Oaklawn Plantation was a large forced-labor farm of 5326 acres (21½ km^{2}) in northern Leon County in the U.S. state of Florida. It was established around 1850 by Captain William Lester (born December 24, 1790) of Burke County, Georgia.

==Location==
Oaklawn Plantation was located on two tracts of land. The first and northernmost tract would become what is now parts of Killearn Lakes Plantation and the private hunting preserve of Horseshoe Plantation and extending south to Bradfordville. The second and southernmost tract would become properties on Ox Bottom Rd and edge Thomasville Road.

==Plantation statistics==
The Leon County Florida 1860 Agricultural Census shows that Oaklawn Plantation had the following:
- Improved Land: 1200 acres (5 km^{2})
- Unimproved Land: 4440 acres (18 km^{2})
- Cash value of plantation: $26,720
- Cash value of farm implements/machinery: $600
- Cash value of farm animals: $5,925
- Number of slaves: 156
- Bushels of corn: 5000
- Bales of cotton: 300

==Plantation home==

The plantation home was known as The Lester-Lauder House. The house was an antebellum I-house with Carolina type porch and enclosed rear shed rooms.

==The owner==
In 1834, prior to coming to Florida, Lester became the head of vigilante committee called "The Regulators" during the funeral of a Mr. Roundtree. In May 1846, the Florida Superior Court the grand jury investigated the deaths of two Georgia citizens at the hands of The Regulators. Judge Scarborough instructed the grand jury not to indict The Regulators for murder, but to issue a warning that they would be indicted the next time. The grand jury called on the officers of The Regulators to dismiss the body that was no longer needed for the purpose it was organized.

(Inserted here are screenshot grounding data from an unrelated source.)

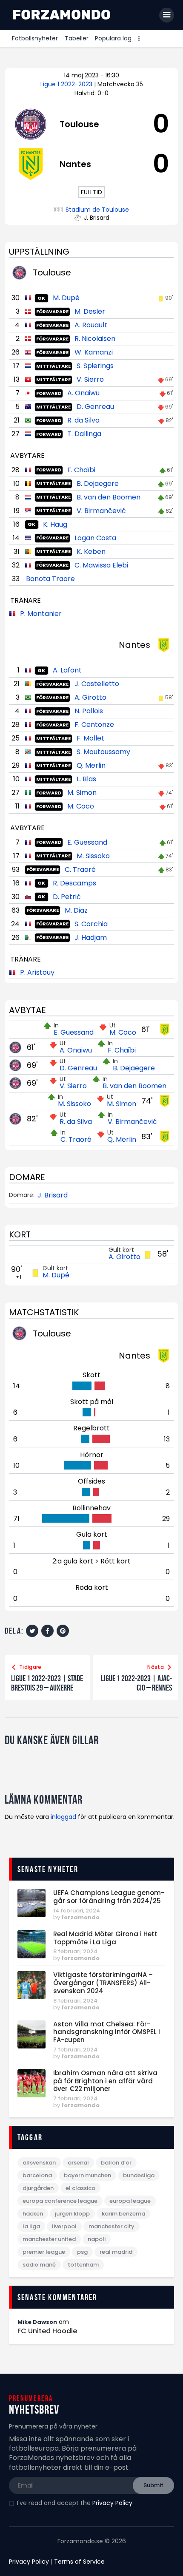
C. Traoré (80, 869)
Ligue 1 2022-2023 (67, 84)
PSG (82, 2252)
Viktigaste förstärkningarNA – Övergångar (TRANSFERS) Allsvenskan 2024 (103, 1983)
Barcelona (37, 2175)
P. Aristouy (37, 972)
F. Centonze (94, 724)
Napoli (97, 2239)
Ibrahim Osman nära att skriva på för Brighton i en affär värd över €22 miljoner (105, 2081)
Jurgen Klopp (72, 2214)
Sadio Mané (39, 2265)
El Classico (80, 2188)
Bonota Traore (50, 579)
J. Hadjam (90, 937)
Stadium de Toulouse (97, 210)
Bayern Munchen (87, 2175)
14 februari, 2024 (76, 1910)
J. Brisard (52, 1195)
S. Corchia (91, 924)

William Lester was a signee to the Southern Rights Association of Centreville District on secession from the Union for the protection of Southern interests and the vindication of Southern rights to preserve and protect the Constitution in its purity as the basis of Federal compact, and the only foundation on which the Union of the States was made, or on which that Union should be preserved.

By 1870, he owned 5,000 acres (20 km^{2}) of land in Texas, Georgia, and Florida.

Lester Cemetery had an ornamental iron fence. An obelisk marked the location of Captain Lester and his wife Rhoda. A total of 11 interments with brick vaults were at this cemetery before its removal. Pieces of pearlware sherd were found around the graveyard.

In 1997, the Lester-Lauder house was razed to the ground to make way for a commercial interest called Bannerman Crossing.